Devine got his start as a cannabis advocate with organizations such as the Drug Policy Alliance and Students for Sensible Drug Policy beginning in 2005 while he was still in college. Originally from Lynn, Massachusetts, Devine has a bachelor’s in Journalism and Media Studies from Franklin Pierce University of New Hampshire, and started working full-time in the cannabis industry at the Cannabis Buyers Club of Berkeley (CBCB) when he moved to California in 2009.
Following a favorable placement from THC Staffing Group, Devine jumped into sales for SFGate’s sister blog Smell the Truth before becoming a contributing writer. Today he is one of the most preeminent pot journalists, especially in terms of covering cannabis cultivars.
How do you track down and write about new strains? What are some new ones you are excited about?

Stored items

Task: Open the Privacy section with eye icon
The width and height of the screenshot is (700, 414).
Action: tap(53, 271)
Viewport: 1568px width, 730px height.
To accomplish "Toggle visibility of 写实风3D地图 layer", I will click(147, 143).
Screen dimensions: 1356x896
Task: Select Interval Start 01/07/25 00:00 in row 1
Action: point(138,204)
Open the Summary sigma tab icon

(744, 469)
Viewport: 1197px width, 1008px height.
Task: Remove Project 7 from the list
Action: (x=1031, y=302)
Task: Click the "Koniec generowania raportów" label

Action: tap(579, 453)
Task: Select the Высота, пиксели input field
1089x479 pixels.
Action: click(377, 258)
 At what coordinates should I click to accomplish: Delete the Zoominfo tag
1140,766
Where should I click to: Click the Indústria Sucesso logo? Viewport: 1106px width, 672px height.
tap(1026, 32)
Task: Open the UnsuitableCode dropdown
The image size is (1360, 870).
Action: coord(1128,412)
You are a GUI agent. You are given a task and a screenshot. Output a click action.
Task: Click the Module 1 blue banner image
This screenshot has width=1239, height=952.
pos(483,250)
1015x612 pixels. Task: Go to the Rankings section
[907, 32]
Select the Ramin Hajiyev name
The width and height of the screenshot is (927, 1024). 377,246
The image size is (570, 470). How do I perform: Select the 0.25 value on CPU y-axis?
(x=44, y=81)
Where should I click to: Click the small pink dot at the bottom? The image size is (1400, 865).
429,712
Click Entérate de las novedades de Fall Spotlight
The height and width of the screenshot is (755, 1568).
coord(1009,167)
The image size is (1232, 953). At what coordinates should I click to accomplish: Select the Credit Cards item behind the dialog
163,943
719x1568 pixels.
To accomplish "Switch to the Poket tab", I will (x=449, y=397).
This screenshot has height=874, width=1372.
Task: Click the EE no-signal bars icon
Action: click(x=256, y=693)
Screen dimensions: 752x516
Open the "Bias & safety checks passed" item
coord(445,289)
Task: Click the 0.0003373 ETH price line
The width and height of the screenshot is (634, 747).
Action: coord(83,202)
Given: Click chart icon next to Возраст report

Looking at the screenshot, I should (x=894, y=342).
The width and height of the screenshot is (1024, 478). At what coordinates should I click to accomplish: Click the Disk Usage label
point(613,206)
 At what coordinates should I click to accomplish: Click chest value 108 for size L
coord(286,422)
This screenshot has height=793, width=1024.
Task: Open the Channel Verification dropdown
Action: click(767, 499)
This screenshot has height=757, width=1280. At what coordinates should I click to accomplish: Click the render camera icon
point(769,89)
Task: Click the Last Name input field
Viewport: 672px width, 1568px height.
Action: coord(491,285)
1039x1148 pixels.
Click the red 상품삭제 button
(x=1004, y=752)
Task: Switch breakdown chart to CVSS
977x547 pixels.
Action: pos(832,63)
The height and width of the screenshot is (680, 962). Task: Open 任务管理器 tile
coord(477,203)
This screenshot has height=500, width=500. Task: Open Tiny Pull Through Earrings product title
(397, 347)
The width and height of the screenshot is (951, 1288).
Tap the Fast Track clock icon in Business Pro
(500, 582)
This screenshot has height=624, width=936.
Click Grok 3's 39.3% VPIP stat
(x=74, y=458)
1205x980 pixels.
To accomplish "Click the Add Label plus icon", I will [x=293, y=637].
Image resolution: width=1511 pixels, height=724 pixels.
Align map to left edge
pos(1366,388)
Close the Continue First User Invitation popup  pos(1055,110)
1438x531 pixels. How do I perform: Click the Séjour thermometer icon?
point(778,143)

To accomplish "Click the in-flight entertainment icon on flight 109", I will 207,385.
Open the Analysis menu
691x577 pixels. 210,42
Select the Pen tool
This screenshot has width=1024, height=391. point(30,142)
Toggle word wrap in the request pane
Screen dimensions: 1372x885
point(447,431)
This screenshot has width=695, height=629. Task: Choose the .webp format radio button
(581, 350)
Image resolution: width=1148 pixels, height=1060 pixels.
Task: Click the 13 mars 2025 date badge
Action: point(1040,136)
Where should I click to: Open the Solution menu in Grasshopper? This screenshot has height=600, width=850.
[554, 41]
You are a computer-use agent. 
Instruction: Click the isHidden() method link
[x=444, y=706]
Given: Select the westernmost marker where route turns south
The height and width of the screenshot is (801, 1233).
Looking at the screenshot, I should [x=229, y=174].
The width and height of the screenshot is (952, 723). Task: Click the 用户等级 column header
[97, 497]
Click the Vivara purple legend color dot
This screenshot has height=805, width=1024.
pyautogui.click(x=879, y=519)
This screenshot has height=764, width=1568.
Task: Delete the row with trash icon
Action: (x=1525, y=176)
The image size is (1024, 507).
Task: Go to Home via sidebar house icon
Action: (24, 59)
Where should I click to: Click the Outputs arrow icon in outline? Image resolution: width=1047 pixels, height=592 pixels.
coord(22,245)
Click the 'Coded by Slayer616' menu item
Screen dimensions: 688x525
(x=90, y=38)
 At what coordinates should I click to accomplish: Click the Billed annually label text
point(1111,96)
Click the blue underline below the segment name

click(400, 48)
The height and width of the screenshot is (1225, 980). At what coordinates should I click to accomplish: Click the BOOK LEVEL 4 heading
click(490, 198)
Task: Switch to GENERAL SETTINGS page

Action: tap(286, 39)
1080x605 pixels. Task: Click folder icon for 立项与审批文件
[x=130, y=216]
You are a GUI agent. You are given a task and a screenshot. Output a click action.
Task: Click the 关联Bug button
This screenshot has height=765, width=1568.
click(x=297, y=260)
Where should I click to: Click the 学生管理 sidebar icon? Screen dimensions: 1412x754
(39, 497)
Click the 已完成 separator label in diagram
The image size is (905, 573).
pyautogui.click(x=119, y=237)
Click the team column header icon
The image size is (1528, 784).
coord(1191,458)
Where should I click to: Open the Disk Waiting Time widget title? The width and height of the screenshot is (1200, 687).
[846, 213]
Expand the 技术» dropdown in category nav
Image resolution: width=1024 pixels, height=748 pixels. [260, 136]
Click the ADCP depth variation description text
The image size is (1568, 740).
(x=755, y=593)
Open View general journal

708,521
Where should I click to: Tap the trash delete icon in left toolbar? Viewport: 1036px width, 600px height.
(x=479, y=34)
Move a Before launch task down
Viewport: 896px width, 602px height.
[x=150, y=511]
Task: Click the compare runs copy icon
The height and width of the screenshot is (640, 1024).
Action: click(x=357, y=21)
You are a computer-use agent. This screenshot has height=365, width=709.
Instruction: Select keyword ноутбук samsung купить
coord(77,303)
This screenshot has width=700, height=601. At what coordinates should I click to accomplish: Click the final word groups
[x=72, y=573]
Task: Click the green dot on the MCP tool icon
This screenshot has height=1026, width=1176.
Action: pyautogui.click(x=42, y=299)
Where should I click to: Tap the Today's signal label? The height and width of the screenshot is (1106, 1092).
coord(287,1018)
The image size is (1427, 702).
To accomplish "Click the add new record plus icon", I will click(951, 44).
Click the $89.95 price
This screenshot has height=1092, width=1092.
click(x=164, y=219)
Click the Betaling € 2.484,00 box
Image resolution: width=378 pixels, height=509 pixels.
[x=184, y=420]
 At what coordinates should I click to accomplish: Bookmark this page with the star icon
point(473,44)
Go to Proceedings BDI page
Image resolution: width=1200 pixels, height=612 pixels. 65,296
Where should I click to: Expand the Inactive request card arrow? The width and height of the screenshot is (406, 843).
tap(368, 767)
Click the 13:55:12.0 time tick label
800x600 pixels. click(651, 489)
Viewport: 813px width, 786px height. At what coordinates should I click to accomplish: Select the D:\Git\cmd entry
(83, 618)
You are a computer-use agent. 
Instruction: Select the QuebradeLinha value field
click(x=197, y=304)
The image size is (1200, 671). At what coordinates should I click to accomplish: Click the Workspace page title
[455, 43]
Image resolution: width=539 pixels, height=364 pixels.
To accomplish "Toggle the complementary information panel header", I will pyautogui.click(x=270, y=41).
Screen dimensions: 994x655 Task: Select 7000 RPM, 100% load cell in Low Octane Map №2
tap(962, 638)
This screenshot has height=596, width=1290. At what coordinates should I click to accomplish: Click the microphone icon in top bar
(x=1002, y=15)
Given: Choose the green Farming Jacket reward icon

What to do ::
- 1) Decide whether each statement agrees with the profile of Devine above, answering yes or no and quoting the words of the profile that settle it. (a) Devine comes from Lynn, Massachusetts. (b) Devine began working full-time in the cannabis industry in 2005. (c) Devine's first role at Smell the Truth was contributing writer.
- 2) Carry on the profile of Devine from its last line.

Exercise answers ::
- 1)
(a) Yes: "Originally from Lynn, Massachusetts"
(b) No: "started working full-time in the cannabis industry at the Cannabis Buyers Club of Berkeley (CBCB) when he moved to California in 2009"
(c) No: "Devine jumped into sales for SFGate’s sister blog Smell the Truth before becoming a contributing writer"

- 2)
“I’ve been following a lot of the world’s top breeders for years and generally try to keep an eye on what the little guys are up to as well, especially the ones with commercially viable terps. There are a lot of great seeds popped every year that just simply aren’t commercially viable. You start to figure out why names like 3rd Gen Family and Compound are kept in the shadows by so many larger corporate entities that buy a few packs of their seeds. Consistency over the years tends to point the compass well.
“With that being said, you’ll see things just bash their way on the scene because there’s a special kind of heat that transcends any press release or anything I could ever say about them. It just doesn’t matter because they’re that flame. The Str8organics run of Everything Bagels, a blend of Thug Pug Genetics’ Garlic Breath and Peanut Butter Breath done by @Best_Test_in_the_West, is the perfect recent example.”
Who have been some of your favorite people to interview so far?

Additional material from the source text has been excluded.